Anxiety is something cultivated by the world we live in. It is extremely hard to control, because your brain is restructured to become anxious and stressed in a given situation. Now it may be hard to get rid of anxiety and stress. There are ways to manage and cope with stress. Not everyone deals with these severe cases, but we all deal with stress and anxiety. There is no avoiding it. So what we should do is find ways to cope with it when it happens and also find ways to restructure our brain to handle stress in a better way. The chemical imbalances in our brain can be restructured, so that we don’t become more susceptible to stress.

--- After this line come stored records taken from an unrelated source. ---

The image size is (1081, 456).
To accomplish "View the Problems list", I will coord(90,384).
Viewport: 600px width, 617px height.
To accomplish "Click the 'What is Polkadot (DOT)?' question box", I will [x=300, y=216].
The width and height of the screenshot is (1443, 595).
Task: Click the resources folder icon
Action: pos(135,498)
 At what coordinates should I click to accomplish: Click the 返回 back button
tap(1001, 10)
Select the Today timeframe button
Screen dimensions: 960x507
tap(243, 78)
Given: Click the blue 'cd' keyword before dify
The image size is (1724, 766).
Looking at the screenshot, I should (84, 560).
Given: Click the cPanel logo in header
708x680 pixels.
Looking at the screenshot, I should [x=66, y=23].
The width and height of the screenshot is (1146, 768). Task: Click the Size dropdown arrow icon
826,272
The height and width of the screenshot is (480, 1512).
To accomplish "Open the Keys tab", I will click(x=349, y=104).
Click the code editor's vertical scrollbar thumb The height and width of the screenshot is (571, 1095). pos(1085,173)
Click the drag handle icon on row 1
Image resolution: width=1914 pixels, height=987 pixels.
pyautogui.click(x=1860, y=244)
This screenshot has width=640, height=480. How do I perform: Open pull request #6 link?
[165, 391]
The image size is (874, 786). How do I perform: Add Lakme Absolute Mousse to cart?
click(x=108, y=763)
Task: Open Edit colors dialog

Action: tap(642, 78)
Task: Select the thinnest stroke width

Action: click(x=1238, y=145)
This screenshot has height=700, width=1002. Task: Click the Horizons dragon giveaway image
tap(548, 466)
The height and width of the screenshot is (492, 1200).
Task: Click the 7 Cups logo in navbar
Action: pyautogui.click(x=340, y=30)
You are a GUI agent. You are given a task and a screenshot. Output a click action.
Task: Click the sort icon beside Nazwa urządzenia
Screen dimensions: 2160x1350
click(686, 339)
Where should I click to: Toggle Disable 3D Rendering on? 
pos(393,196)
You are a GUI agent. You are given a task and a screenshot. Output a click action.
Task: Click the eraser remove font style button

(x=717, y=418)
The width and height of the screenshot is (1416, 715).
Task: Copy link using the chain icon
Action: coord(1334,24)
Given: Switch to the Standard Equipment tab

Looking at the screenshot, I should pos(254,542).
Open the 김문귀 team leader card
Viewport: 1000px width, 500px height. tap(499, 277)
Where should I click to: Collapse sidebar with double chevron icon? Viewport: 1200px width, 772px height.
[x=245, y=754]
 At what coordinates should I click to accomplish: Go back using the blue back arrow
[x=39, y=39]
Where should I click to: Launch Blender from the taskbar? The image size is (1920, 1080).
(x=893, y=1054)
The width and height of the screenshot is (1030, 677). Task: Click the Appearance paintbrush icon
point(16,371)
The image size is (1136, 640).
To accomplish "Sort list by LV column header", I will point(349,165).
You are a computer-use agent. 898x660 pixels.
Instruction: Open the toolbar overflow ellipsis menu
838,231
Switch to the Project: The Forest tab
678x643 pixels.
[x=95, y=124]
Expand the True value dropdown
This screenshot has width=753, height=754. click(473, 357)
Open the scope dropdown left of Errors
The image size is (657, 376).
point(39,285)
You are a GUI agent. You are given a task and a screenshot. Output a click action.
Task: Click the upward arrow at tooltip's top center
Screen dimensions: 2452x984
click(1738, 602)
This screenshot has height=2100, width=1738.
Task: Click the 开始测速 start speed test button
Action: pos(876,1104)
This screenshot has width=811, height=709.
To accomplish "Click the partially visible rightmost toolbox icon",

One way that has helped me cope with Social Anxiety is the mindfulness approach, and meditation. I have and will speak on this a lot, because it a helpful tool. Mindfulness is all the present. Focusing myself to the moment gives me less time to worry about the future, and all my negative perceptions about it. Meditation always has a way of bringing me to a calmer state. My thoughts consume me at first, but after 10-15 minutes the thoughts subside, and I am at peace. I feel much more relaxed after it. Another thing that can be helpful is changing your mindset from a negative one to a positive. When it comes to anxiety, and thinking about the future. We think the worse, but we never think it will be better than we think. We don’t see the bright side. You probably think, ‘this is going to go awful,’ ‘this will be awful. You say all these negative things to yourself, but you can also flip that, and say ‘it will be fine,’ ‘I may enjoy it,’ or ‘it will go great.’ Remember, a situation is never as bad as you think it will be, it never is for me. I always think after the fact that is wasn’t as bad as my mind thought it would be. Just remember that the feelings of stress will pass, just like all emotions pass. We get happy, sad, anxious, it is cyclical. No emotion is stable through life. Things in life are too complicated for our emotions to stay stable. Just think about things you were stressed about a year ago, and if you are still stressed about it today? More often than not, you have moved on. You bounced back, and got through it. We are pretty tough, and can handle a lot more than we think, so try to believe you can get through the stressful time. Better times will come. As I mentioned the mind is a powerful tool, so let’s try to use it for some good for our own well-being. Psychotherapy, Cognitive Behavior Therapy, Exposure Therapy, Aerobic exercises, Self-Help and Support Groups can also be helpful. Medication is also used, but using only medication will only alleviate symptoms. It will not help you cope and learn how to deal with stressful events. If you like to read more about those her is a link. https://www.nimh.nih.gov/health/topics/anxiety-disorders/index.shtml

It all depends on what can be helpful for you, whatever works for you, try it. Maybe you can try doing something you enjoy, going out for a walk, listening to calming music, writing, drawing, doing puzzles. We all just have to find our own way to cope with stress, because if we can’t cope, it will consume us in a negative way mentally and physically.